À coeur fermé

Foi você falar do sorriso estampado no rosto trocado pelos nós antes existentes em você que eu me dei conta dos inúmeros nós que ainda existiam em mim. Na cabeça, na garganta, no estômago, no peito. Todos ali, atados, cegos.

Eu cansei da esperança de que você se preocupasse também com os meus. Mas você, pensando apenas em você, desatou apenas aqueles que te agustiavam; aqueles que, de repente, te impediam um sorriso, uma noite de sono.

Eu passei mais uma noite em claro depois de ouvir tudo o que eu ouvi, de sentir tudo o que eu, aos trancos e barrancos, vinha me impedindo de sentir todo esse tempo. Eu, mais uma vez, ajudei você com as suas dores e fiquei aqui com o latejar de todas as minhas, exausta de tanto choro, angustiada por uma migalha de amor seu. Do amor que se fosse realmente tão grande quanto você diz ultrapassaria essas barreiras do falar, seria maior mesmo até do que o próprio agir.

Só que você nada fez mesmo depois das portas abertas. Eu abri todas, até as que eu tinha trancado a chave tempos atrás ou mesmo as soldadas de mágoa. Eu abri. Abri porque você me pediu num dos seus muitos abraços seguidos de qualquer coisa dita que fazia parecer que você de verdade se importava, que me queria, que sentia minha falta.

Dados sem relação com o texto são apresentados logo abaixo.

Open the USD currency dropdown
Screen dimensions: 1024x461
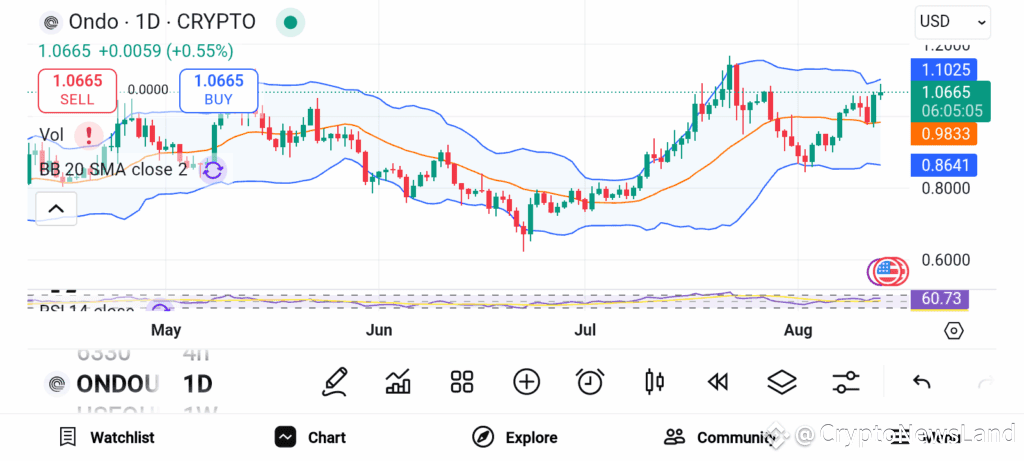953,22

Mas não fez diferença alguma. Como nunca fez.

Como nunca fará.

Eu paro de esperar suas ligações. Eu paro de esperar uma resposta dizendo que me ama. Eu paro de querer que você me queira alguma vez mais. Eu paro de insistir nesse gostar de você. Eu paro de aguardar qualquer demonstração de arrependimento seu seja sobre a foto dela ou sobre a foto minha. Eu paro de abrir esse coração de retalhos toda vez que você promete o carinho que ele tanto quer.

Eu paro. Eu fecho.

Eu chego ao fim.

  1. #1 by Pedro on 21/09/2010 - 7:42 pm

    Eu sou um silencioso leitor de seu blog há alguns meses. Agora, já tendo lido algumas coisas que você escreveu, posso dizer: eu adoro teu estilo. Dá pra sentir o que você sente, de certa forma.

    De vez em quando, é bom tomar uma dose da humanidade alheia…

  2. #2 by larissa on 21/09/2010 - 9:23 pm

    dói no peito de quem também tem mágoa (e muito, por agora!) ver que a amiga-escritora também as compartilha. se dói…

  3. #3 by Ana Bluess on 23/09/2010 - 11:51 pm

    Olá.. tenho lido os textos do seu blog e acho lindos, tenho que admitir que sei exatamente como é esse sentimento de ficar ouvindo e esperando que por um momento ele perceba que tbm sentimos algo =(

  4. #4 by Anna Luiza Azevedo on 24/09/2010 - 1:27 am

    Façamos como a Marcella sugeriu num comentário deixado no texto anterior.

    Vamos amar sempre! Como se fosse a primeira vez, sem dor; qualquer hora a gente acerta!

  5. #5 by marcella on 26/09/2010 - 2:35 am

    O pior de tudo é que no fundo no fundo a gente não para de esperar…
    A medida que o tempo passa, você só lembra, menos vezes durante o dia, que vc ainda espera.